(Togo Officiel) - Quelques jours après leur dernière rencontre, les acteurs politiques regroupés au sein du Cadre permanent de concertation (CPC) se sont de nouveau retrouvés le lundi 23 février à Lomé, ceci, dans le cadre de la 2ème session de l’année.
26ᵉ session du CPC ce 23 février 2026, consacrée à la mise en œuvre des institutions de la Ve République.
— AWATE Hodabalo (@HodabaloAwate) February 24, 2026
La communication de Gilbert Bawara a permis de faire le point sur les institutions déjà opérationnelles, celles en attente d’installation et les textes à venir.
Les travaux, présidés par le président du cadre, Tchassona Traoré, ont essentiellement porté sur l’état d’avancement de la mise en place des institutions prévues par la Constitution de la Ve République. Des clarifications ont été apportées dans ce sens par le ministre des relations avec le Parlement et les Institutions de la République, Gilbert Bawara.
Dans sa communication, le ministre a présenté une vue d’ensemble structurée des institutions, en distinguant celles déjà opérationnelles, celles dont les textes sont adoptés mais en attente d’installation, ainsi que celles dont les projets de loi seront prochainement soumis à l’examen parlementaire.
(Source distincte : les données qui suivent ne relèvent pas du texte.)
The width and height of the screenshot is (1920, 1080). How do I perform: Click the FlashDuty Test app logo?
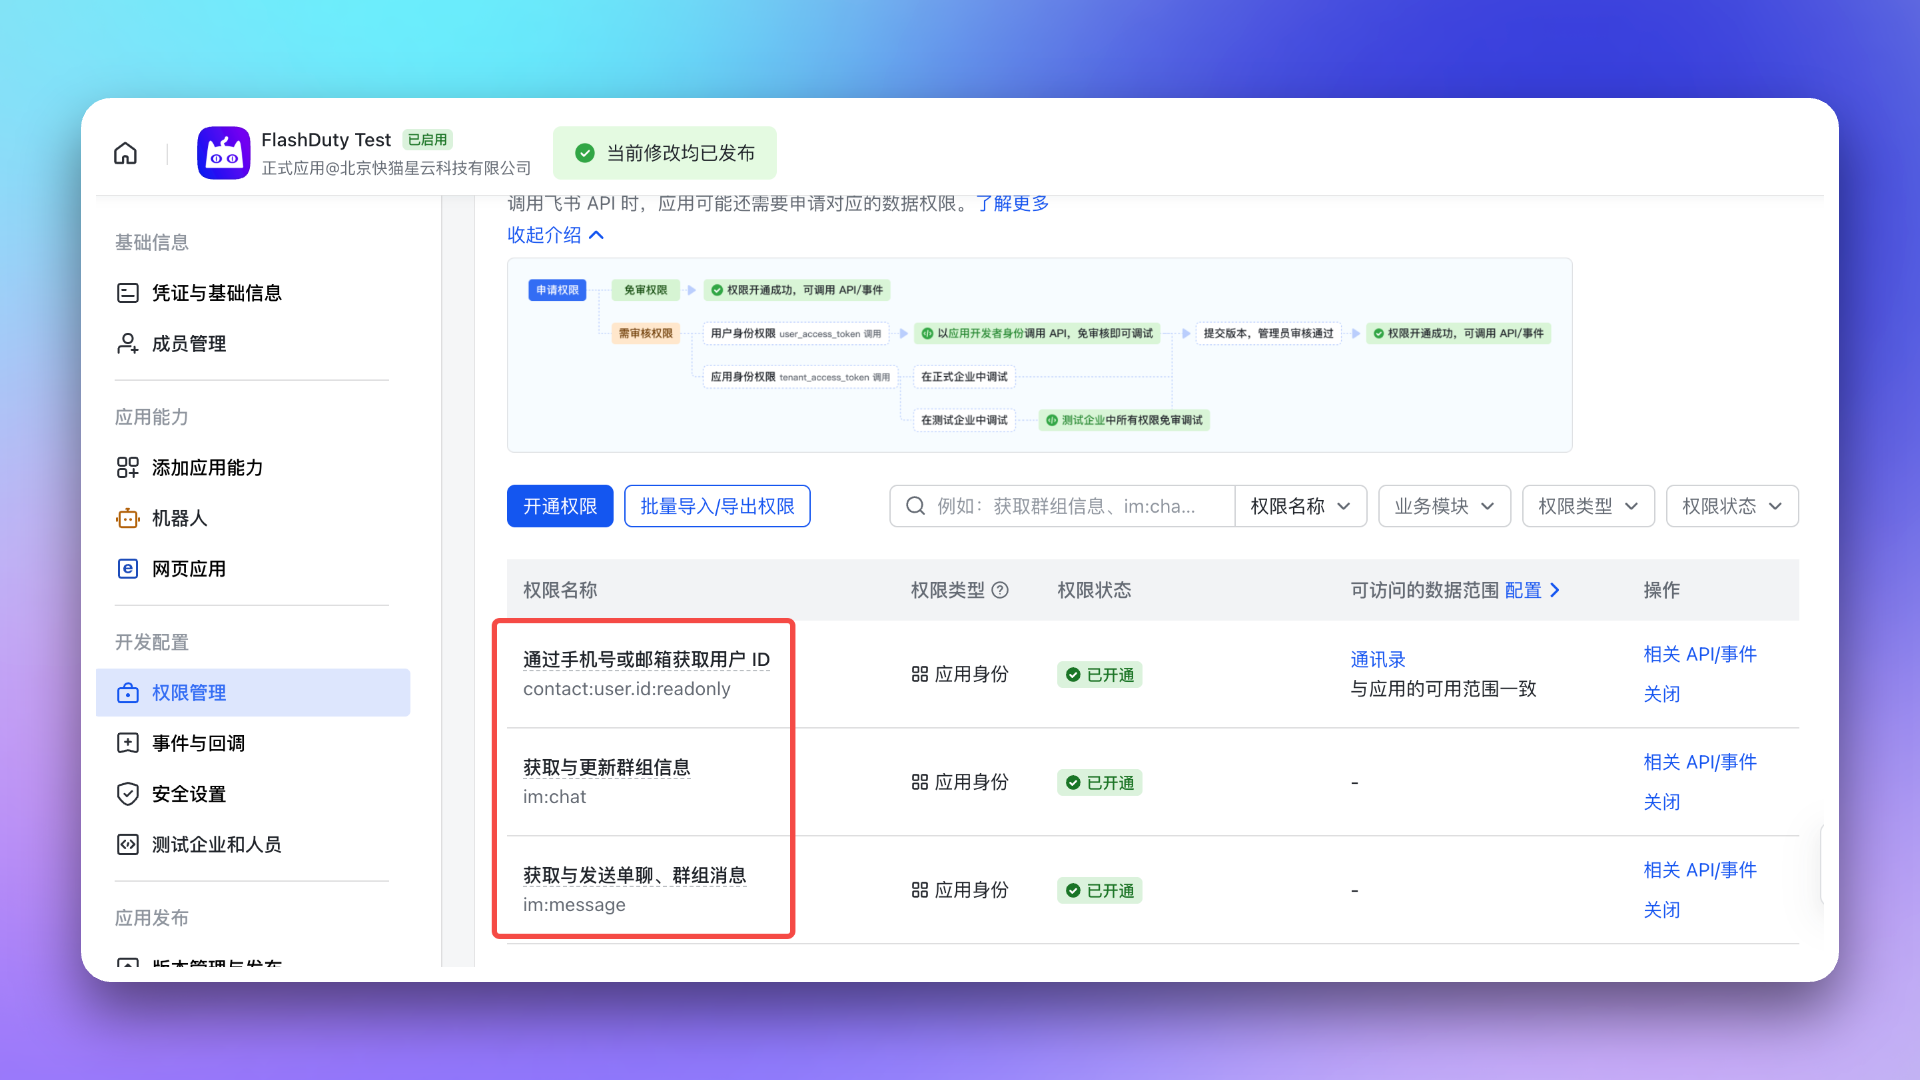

L’officiel a en outre insisté sur la continuité des missions des structures existantes, précisant que certaines poursuivent leurs activités sous leur ancienne appellation pour éviter tout vide institutionnel.
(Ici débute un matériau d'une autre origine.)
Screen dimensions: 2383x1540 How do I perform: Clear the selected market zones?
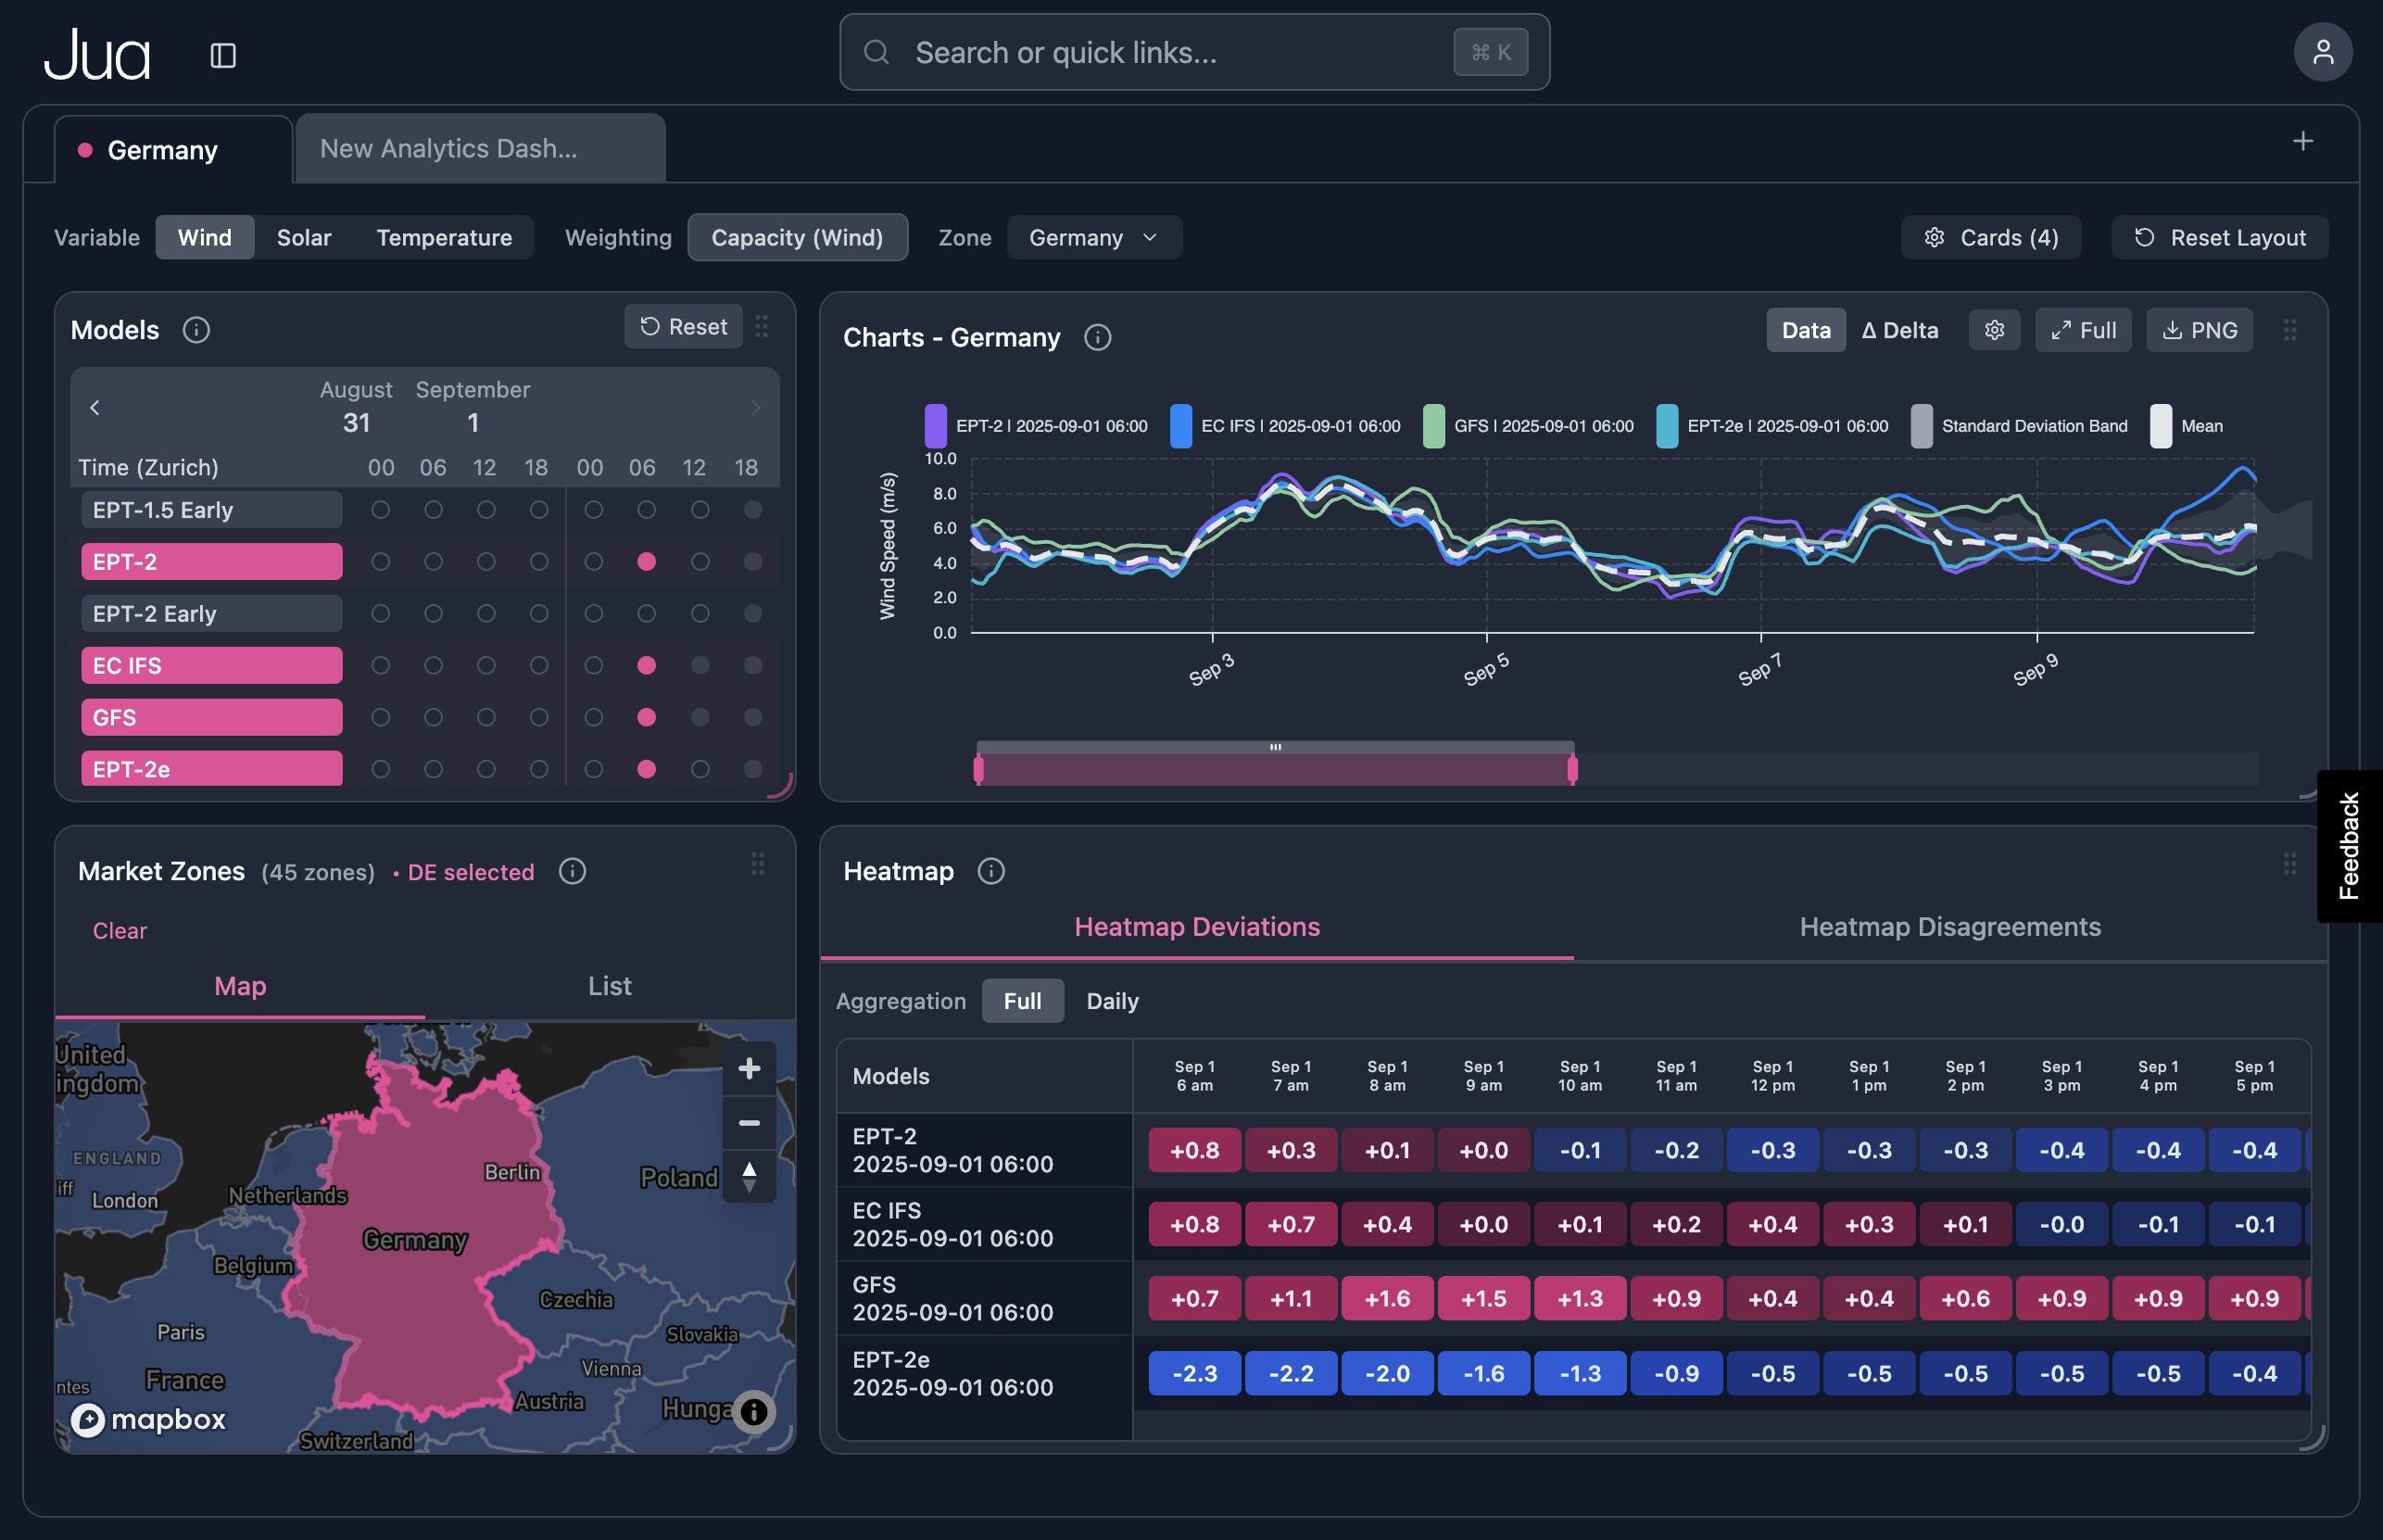[x=120, y=930]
Les participants ont également évoqué la mise en place prochaine de trois institutions structurantes : la Cour de cassation, juridiction suprême de l’ordre judiciaire ; le Conseil d’État, compétent en matière de contentieux administratif ; et le Tribunal des conflits, chargé de trancher les différends de compétence et les difficultés d’interprétation des lois.
À l’issue des débats, le CPC a formulé des recommandations pour l’intégration, aux côtés des conseillers ordinaires (membres réguliers des juridictions ou organes consultatifs), de conseillers référendaires disposant d’expertises spécialisées, notamment en numérique, fiscalité et environnement, afin d’adapter le traitement des contentieux aux réalités techniques et juridiques actuelles.
Le commissaire du gouvernement, le ministre de l’Administration territoriale, Hodabalo Awaté, a pour sa part, salué la qualité des discussions et la volonté constante des acteurs politiques à travailler dans un esprit de responsabilité et de dialogue.
Pour rappel, depuis le 6 mai 2024, le Togo est passé à une nouvelle république. Une nouvelle constitution qui introduit des changements notables comme le passage du régime semi-présidentiel au régime parlementaire, l’avènement de la fonction de Président du Conseil, ou encore la création du Conseil d’Etat.